The Feasibility Study was compiled by AMEC. The independent Technical Report and mineral resource/reserve estimates have been prepared in accordance with the Standards of Disclosure for Mineral Projects as defined by National Instrument 43-101 of the Canadian Securities Administrators. Kirk Hanson, P.E., Technical Director, Open Pit Mining, North America, (AMEC, Reno), Gordon Seibel, R.M. SME, Principal Geologist, (AMEC, Reno), Tony Lipiec, P.Eng. Manager Process Engineering (AMEC, Vancouver) are the Qualified Persons responsible for preparation of the independent technical report, and have verified that the data from their technical report is fairly and accurately disclosed in this news release.

Scientific and technical information not directly summarized from the contents of the technical report was reviewed and approved by Kevin Francis, SME Registered Member, VP, Resources for NovaGold and a Qualified Person as defined by NI 43-101.

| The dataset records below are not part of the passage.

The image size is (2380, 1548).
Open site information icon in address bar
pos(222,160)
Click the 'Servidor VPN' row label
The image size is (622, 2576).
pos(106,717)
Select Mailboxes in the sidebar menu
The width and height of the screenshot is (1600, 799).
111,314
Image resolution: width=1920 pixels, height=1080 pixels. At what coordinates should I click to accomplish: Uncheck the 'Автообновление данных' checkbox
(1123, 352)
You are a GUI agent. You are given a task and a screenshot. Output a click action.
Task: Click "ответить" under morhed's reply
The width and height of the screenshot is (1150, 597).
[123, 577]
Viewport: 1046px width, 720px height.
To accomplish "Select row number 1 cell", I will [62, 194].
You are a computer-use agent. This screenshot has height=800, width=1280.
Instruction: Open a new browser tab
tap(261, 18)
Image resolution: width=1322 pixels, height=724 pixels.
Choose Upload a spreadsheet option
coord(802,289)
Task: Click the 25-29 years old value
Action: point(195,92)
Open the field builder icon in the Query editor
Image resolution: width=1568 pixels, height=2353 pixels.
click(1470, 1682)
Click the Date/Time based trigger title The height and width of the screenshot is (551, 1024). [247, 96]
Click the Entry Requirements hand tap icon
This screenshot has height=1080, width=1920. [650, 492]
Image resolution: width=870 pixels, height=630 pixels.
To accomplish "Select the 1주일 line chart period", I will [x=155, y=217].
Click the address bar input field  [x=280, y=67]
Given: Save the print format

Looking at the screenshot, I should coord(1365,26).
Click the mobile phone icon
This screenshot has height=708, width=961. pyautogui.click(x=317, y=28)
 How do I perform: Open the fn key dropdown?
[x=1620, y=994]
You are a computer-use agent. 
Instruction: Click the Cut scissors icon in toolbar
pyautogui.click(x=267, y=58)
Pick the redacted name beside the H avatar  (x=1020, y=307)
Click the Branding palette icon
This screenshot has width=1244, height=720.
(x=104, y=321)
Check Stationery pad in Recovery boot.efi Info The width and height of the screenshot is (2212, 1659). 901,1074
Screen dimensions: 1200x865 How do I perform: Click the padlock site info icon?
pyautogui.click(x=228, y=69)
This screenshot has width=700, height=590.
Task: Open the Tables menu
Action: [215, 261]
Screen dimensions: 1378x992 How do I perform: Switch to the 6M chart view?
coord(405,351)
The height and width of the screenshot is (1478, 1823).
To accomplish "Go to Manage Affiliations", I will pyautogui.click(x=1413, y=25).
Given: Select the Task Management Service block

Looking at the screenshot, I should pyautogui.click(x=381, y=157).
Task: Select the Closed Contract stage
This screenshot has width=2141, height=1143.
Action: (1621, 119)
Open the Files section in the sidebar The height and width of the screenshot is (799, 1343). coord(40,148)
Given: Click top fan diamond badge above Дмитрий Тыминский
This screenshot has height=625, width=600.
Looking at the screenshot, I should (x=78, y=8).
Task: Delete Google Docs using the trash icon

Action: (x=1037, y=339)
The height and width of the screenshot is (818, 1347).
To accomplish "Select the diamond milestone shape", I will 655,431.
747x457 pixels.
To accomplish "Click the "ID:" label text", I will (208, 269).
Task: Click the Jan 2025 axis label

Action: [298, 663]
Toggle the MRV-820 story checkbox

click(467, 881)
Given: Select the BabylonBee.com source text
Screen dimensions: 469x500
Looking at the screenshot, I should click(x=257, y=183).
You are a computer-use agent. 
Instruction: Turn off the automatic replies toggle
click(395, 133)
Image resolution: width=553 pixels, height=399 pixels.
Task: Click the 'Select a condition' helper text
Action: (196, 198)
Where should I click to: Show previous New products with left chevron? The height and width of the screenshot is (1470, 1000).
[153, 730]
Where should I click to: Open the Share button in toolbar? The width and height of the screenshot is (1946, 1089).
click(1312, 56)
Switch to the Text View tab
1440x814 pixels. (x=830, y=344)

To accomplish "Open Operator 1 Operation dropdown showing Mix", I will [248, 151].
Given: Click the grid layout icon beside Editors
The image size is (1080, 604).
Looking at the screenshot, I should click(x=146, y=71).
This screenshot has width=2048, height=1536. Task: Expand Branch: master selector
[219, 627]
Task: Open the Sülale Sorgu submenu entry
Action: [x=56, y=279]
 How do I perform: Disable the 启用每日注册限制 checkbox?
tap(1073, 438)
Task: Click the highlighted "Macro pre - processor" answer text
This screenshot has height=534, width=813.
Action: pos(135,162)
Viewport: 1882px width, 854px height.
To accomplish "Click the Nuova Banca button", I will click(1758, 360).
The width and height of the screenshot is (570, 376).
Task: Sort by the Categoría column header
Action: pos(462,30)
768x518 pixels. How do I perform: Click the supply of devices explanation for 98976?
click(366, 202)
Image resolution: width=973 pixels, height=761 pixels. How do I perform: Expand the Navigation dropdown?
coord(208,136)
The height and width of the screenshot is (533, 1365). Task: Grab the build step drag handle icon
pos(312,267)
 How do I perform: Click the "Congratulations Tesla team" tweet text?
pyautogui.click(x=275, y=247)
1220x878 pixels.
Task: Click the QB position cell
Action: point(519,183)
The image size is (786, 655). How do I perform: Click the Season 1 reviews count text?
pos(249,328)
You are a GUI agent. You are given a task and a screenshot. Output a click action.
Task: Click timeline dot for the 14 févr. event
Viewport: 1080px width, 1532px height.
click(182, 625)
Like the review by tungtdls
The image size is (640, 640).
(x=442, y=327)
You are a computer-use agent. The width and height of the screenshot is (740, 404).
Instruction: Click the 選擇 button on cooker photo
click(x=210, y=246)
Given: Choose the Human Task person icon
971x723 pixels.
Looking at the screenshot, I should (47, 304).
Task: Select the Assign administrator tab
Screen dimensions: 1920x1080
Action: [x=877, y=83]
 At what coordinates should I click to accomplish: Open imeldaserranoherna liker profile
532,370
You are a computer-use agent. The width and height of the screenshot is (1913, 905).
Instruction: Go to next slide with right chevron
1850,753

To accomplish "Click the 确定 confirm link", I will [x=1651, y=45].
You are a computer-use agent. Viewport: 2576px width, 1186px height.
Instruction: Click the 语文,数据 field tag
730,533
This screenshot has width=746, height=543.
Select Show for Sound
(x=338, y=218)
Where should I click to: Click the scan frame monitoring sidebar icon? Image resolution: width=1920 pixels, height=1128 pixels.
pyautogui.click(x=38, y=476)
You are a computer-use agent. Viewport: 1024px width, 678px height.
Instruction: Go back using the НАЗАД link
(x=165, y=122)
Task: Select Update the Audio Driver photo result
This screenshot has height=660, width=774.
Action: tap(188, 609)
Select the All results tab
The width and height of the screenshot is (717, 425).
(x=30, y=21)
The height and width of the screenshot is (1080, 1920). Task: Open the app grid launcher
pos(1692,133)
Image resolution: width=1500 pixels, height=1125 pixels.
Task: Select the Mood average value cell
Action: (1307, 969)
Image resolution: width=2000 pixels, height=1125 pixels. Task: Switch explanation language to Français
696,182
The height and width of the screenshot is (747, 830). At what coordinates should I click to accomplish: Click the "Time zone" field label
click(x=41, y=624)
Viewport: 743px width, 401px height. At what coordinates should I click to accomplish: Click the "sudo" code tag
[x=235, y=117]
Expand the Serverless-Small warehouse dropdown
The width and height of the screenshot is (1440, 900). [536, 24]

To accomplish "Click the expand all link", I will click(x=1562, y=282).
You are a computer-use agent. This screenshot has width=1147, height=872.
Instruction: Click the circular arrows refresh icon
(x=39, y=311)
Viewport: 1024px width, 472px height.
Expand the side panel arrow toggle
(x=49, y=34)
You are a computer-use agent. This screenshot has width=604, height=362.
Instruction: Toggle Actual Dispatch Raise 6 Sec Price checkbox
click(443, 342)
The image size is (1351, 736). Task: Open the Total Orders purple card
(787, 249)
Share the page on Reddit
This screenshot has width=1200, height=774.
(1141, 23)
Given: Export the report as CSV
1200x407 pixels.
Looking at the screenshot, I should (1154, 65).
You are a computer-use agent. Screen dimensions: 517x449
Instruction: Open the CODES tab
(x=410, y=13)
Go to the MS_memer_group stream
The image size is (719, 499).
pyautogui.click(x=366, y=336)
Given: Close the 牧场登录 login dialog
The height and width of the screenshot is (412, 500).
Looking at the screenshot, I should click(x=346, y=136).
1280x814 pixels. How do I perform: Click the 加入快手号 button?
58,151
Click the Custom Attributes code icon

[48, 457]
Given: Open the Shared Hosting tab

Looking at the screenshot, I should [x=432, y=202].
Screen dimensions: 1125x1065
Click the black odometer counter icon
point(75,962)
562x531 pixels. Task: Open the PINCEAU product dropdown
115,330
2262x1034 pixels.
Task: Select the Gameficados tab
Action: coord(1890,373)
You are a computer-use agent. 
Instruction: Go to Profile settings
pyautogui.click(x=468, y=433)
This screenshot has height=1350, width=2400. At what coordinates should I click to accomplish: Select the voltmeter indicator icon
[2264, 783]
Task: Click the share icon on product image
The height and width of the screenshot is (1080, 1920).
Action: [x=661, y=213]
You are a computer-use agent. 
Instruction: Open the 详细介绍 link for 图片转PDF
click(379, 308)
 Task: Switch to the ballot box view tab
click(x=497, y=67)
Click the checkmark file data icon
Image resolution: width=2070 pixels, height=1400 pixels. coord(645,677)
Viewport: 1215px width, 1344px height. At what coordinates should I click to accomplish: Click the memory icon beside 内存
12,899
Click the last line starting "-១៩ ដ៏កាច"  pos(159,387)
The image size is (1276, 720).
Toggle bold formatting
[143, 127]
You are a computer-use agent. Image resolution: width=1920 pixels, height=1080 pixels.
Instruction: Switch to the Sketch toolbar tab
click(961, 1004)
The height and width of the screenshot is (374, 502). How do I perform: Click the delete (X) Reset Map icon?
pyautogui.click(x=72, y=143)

Readers are cautioned that the conclusions, projections and estimates set out in this press release are subject to important qualifications, assumptions and exclusions, all of which are detailed in the Report. To fully understand the summary information set out above, the Donlin Gold Technical Report should be read in its entirety

About NovaGold

NovaGold is a precious metals company engaged in the exploration and development of mineral properties primarily in Alaska, U.S.A. and British Columbia, Canada. The Company is focused on advancing its flagship property, Donlin Gold and offers superior leverage to gold with one of the largest reserve/resource bases of any junior or mid-tier gold exploration company. The Company is also committed to maximizing the value of its non-core assets, including its interest in the Galore Creek copper-gold-silver project. NovaGold has a strong track record of expanding deposits through exploration success and forging collaborative partnerships, both with local communities and with major mining companies. The Donlin Gold Project in Alaska, one of the world's largest known undeveloped gold deposits, is held by a limited liability company owned equally by wholly-owned subsidiaries of NovaGold and Barrick Gold Corporation. The Galore Creek Project in British Columbia, a large copper-gold-silver deposit, is held by a partnership owned equally by wholly-owned subsidiaries of NovaGold and Teck Resources Limited. NovaGold, through its wholly-owned subsidiary, NovaCopper Inc., also owns a 100% interest in the high-grade Ambler copper-zinc-gold-silver deposit in northern Alaska and has other earlier-stage exploration properties. NovaGold trades on the TSX and NYSE-AMEX under the symbol NG.